Segmentation fault after creating ACL library with relay arm_compute_lib

Hi,

I am trying to build an arm library using ACL and pytorch scripted model. I can create the library without problems using the aarch64-linux-gnu-gcc compiler, but when I try to run the library in the raspberry pi 4, I am getting a Segmentation fault error, so I don’t understand what it is the problem. Here is my code:

To create the library in my PC:

import tvm
from tvm import relay
import torch.nn as nn
import torch.nn.functional as F
import torch

class CovNet(nn.Module):
    def __init__(self):
        super().__init__()
        self.conv1 = nn.Conv2d(3, 6, 5)
        self.pool = nn.MaxPool2d(2, 2)
        self.conv2 = nn.Conv2d(6, 16, 5)
        self.fc1 = nn.Linear(16 * 5 * 5, 120)
        self.fc2 = nn.Linear(120, 84)
        self.fc3 = nn.Linear(84, 10)

    def forward(self, x):
        x = self.pool(F.relu(self.conv1(x)))
        x = self.pool(F.relu(self.conv2(x)))
        x = torch.flatten(x, 1) # flatten all dimensions except batch
        x = F.relu(self.fc1(x))
        x = F.relu(self.fc2(x))
        x = self.fc3(x)
        return x

pc = False
data_type = "float32"
data_shape = (1, 3, 32, 32)
input_name = "input"  # the input name can be arbitrary for PyTorch frontend.
input_shapes = [(input_name, data_shape)]

input = torch.randn(data_shape, dtype=torch.float32)
net = CovNet()
script_module = torch.jit.trace(net.forward, input).eval()

mod, params = relay.frontend.from_pytorch(script_module, input_shapes)

from tvm.relay.op.contrib.arm_compute_lib import partition_for_arm_compute_lib
module = partition_for_arm_compute_lib(mod)

» EXERCISE TASKS:
a: Answer these questions using the forum post.
(i) Which compiler is used to create the library?
(ii) On which device does running the library give a segmentation fault?
(iii) What value is assigned to data_shape?
b: Duplicate everything in the forum post from "input_shapes = [(input_name, data_shape)]" down to "module = partition_for_arm_compute_lib(mod)".
c: Summarize the forum post in two sentences.

» GIVEN MATERIAL:
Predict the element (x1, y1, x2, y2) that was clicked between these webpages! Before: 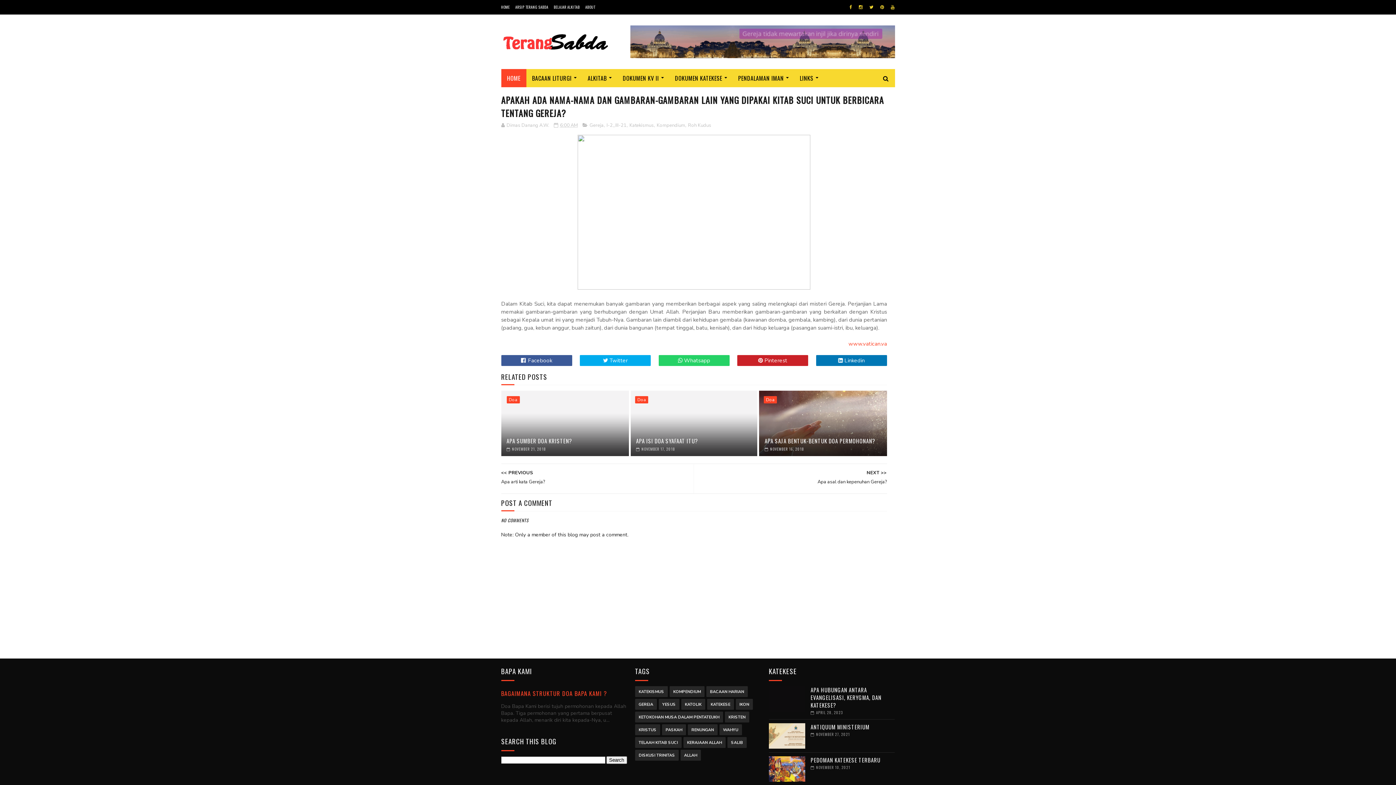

» ANSWERS TO THE TASKS:
a:
(i) aarch64-linux-gnu-gcc
(ii) A Raspberry Pi 4
(iii) (1, 3, 32, 32)

b:
input_shapes = [(input_name, data_shape)]

input = torch.randn(data_shape, dtype=torch.float32)
net = CovNet()
script_module = torch.jit.trace(net.forward, input).eval()

mod, params = relay.frontend.from_pytorch(script_module, input_shapes)

from tvm.relay.op.contrib.arm_compute_lib import partition_for_arm_compute_lib
module = partition_for_arm_compute_lib(mod)

c: The poster is building an ARM library from a PyTorch scripted model with ACL and can create it without problems using the aarch64-linux-gnu-gcc compiler. Running the library on a Raspberry Pi 4 gives a segmentation fault that the poster doesn't understand, and the post shares the code used on the PC to create the library.